The antisaccade task requires the inhibition of a reflexive saccade toward an abrupt peripheral stimulus, and the rapid generation of a saccade to its mirror position. Accumulating evidence (see Derakshan & Eysenck, 2009) indicates that anxiety results in longer antisaccade latencies, supporting the prediction that anxiety impairs inhibition and efficient top-down attention regulation. However, any observed variance in antisaccade performance permits interpretations of inhibition and saccade generation, questioning direct inferences about these processes in isolation. The current study used a “delayed” antisaccade task where participants were instructed to maintain central fixation despite the onset of the abrupt stimulus and only generate an antisaccade upon hearing a tone. Here, impaired performance reflects a weakness in volitional saccade generation as the simultaneous need to inhibit is eliminated by the delay.
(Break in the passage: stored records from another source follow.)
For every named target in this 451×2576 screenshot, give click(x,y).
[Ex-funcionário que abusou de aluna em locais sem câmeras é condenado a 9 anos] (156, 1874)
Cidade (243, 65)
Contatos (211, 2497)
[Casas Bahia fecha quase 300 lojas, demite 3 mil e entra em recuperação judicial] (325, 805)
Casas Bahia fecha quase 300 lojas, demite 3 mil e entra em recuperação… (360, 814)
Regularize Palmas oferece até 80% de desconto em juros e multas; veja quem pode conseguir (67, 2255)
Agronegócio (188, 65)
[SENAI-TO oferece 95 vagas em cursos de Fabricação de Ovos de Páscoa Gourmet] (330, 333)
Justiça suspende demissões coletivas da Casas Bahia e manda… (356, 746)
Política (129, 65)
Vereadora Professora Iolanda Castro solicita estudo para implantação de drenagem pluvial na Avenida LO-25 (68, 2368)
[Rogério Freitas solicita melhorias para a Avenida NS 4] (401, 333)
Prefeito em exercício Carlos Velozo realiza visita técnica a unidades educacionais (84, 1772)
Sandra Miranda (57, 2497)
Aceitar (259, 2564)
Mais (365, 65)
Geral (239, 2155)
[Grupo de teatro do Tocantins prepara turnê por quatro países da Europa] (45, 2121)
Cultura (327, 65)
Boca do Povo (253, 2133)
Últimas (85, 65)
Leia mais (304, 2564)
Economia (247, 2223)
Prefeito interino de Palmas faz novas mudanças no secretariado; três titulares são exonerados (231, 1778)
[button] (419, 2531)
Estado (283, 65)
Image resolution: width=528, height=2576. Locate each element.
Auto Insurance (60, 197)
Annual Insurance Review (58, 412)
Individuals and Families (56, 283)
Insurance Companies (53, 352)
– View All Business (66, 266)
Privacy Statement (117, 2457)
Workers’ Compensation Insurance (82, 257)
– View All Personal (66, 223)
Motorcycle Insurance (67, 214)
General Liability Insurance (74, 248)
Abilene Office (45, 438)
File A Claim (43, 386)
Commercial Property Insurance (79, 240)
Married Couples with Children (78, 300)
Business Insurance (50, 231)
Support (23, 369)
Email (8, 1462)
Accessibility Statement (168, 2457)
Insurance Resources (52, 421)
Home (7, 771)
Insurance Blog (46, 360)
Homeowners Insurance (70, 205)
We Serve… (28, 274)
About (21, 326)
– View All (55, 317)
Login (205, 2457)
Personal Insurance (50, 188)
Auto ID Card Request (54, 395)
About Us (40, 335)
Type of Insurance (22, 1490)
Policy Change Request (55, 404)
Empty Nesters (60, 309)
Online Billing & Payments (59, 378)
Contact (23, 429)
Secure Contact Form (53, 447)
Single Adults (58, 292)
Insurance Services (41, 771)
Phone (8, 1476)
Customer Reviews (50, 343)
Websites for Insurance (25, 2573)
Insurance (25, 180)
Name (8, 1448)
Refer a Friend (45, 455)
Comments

High-anxious individuals exhibited comparable antisaccade latencies to low-anxious ones when the delay was introduced suggesting that longer antisaccade latencies previously observed in the high anxious cannot be attributed to impairments in volitional saccade generation, i.e., action control. The findings suggest that anxiety affects inhibition but not volitional action generation.

Notes

1Consistent with Reuter et al. (2007) and Derakshan, Salt, and Koster (2009) we did not include the SP condition in the analysis as it contained very few errors. The current experiment showed that the low-anxious group had a mean error rate of 0%; and the high-anxious group's mean error rate was less than 1%. The SP condition does not involve any component of inhibition as there is no competition between stimulus-driven and top-down processes in this task.